The Stedelijk is launching IN SITU, a new series in the mezzanine of the new building. A new generation of artists has been commissioned to create experimental works for one of the museum’s largest intermediate spaces. Nora Turato inaugurates the series with a video and sound installation that examines how we use language and how language influences our identity and ways of communicating.
Language plays a central role in Nora Turato’s work. The artist collects texts from seemingly banal sources: emails and WhatsApp messages, social media posts, YouTube tutorials, online lectures, museum texts, advertisements, conversations overheard in restaurants. Turato deconstructs this endless flow of messages and uses it to shape her own narrative. Her work spans multiple disciplines, including performances, books, videos, murals, and 2D-works.

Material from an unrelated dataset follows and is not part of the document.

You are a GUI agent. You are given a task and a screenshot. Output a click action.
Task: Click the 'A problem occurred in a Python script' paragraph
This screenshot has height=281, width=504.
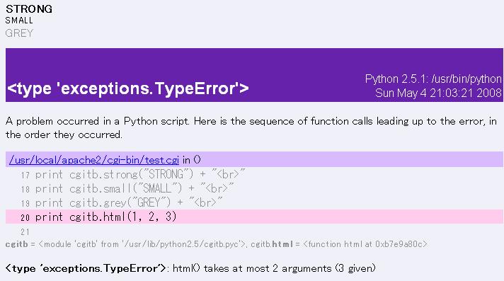click(x=251, y=127)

For her new work on the mezzanine, Turato examines the impact of language on our self-image, expression, and identity—from how we learn to speak as children to how we constantly adopt the words of others. By combining language and typography, she questions how much control we truly have over how we communicate. For her site-specific work, Turato is developing a custom-made typeface and a script for her own monumental moving billboard. She explores how rhythm, pronunciation, design, and typography influence the power, ambience and character of language.



Amsterdam-based artist Nora Turato is recognised for her spoken-word performances, posters, artist’s books, and installations based on contemporary texts from a plethora of sources. In 2015, Turato performed at an event hosted by the Lithuanian Pavilion at the 56th Venice Biennale.

The Stedelijk Museum is the place where everyone can discover and experience modern and contemporary visual art and design 365 days a year. The Stedelijk Museum was founded in 1874 by a group of private citizens in Amsterdam, led by C.P. van Eeghen, who donated funds and their art collections to establish a museum in the capital of the Netherlands that would be devoted to modern art. The collection, housed at first at the Rijksmuseum, was moved in 1895 into the Museum’s own building, designed by A.W. Weissman.